多田文明詐欺・悪徳商法に詳しいジャーナリスト
(写真:アフロ)

10月26日、都内のタワーマンションに宅配業者を装った2人組の強盗が押し入り、セクシー女優・里美ゆりあさんを脅して、約600万円を奪い逃走しました。しかしその日のうちに、少年ら3人が逮捕されています。

彼女は様々なメディアを通じて、犯行の実態を赤裸々に語って下さっています。しかしそれに対して「売名行為」などと言う人がいることは残念なことです。

被害者が声をあげることで、犯罪の被害は減ります。

それは犯行の手口を詳細に知ることで、私たちがどう身を守ればよいのかが、わかってくるからです。しかし多くの人は二次被害を恐れて、被害を口にしませんので彼女の勇気ある行動には頭が下がります。

裏社会では、強盗のことを「叩き」と言いますが、それに絡めて彼女自身のインスタグラムでは「売名行為などと言って叩いて来る人は強盗(タタキ)やる方と同類だと思ってるのでまったく気にしてません」と発言しておられます。

彼女をこのような言葉で叩くことは、被害者を二度、苦しめることなりますので、絶対にやめてほしいと思います。

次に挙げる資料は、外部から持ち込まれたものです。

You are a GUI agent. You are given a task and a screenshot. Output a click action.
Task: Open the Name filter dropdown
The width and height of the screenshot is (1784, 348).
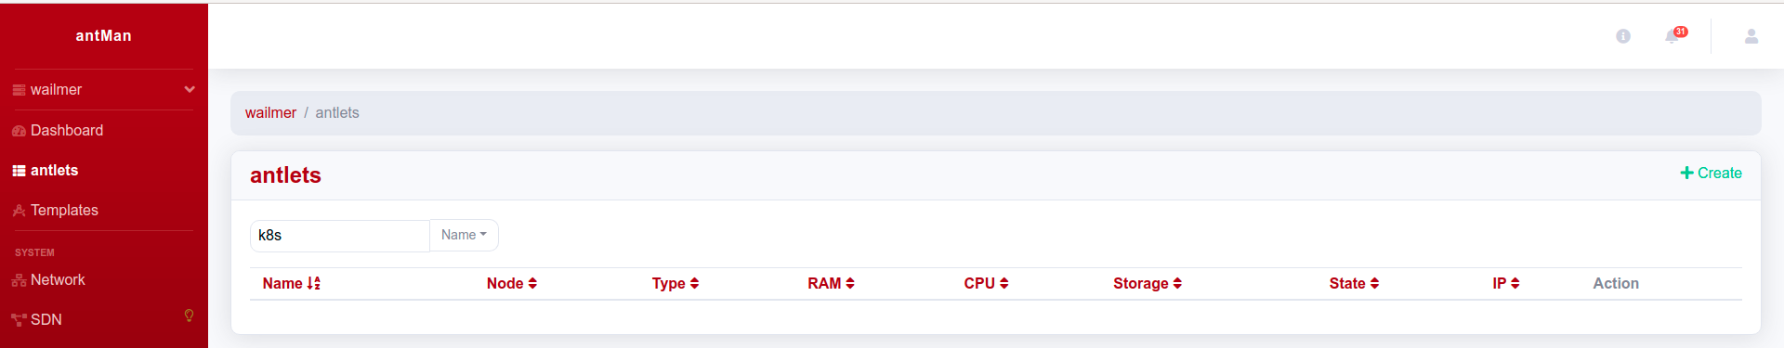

まさにこの行為は、自分の親が数百万円の振り込め詐欺の被害に遭った時に、荒い口調で「なんて馬鹿なことをしたんだ!ぼけているのか!」と攻めたててしまうことと同じことで、被害者の心をさらに追い詰めてしまいます。

彼女自身、家に押し入られた時に、恐怖を感じて「殺すの?」と強盗犯に尋ねると「(お金を出せば)殺さない」とのやり取りがあったそうです。もし自分の身に置き換えてみた時、自分が被害に遭って、そうした恐怖を感じていながらも、顔を出して公に話せるのだろうか。その勇気があるのか。その点を考えてほしいと思います。

さて、彼女の被害実態の報告から、様々な事実がわかってきており、強盗に遭った時に、どう立ち回るべきなのか、大事なことも見えてきています。

用意周到さと稚拙さの両面がある、この事件の真相は!?

今回のタワマン強盗では、宅配業者を装うといった用意周到さと犯行の稚拙さの両面が見えてきています。

彼女の家に宅配業者の制服を着た男がやってきて、彼女がその段ボールを持った姿に目を奪われていると、エレベーター前のソファに座っていたもう一人の男が、一気に部屋になだれ込んできます。

彼女自身も言っていますが、もし宅配業者が二人できたら、怪しいと思い扉をすぐに閉めたかもしれません。しかし一人だったため、対応してしまいました。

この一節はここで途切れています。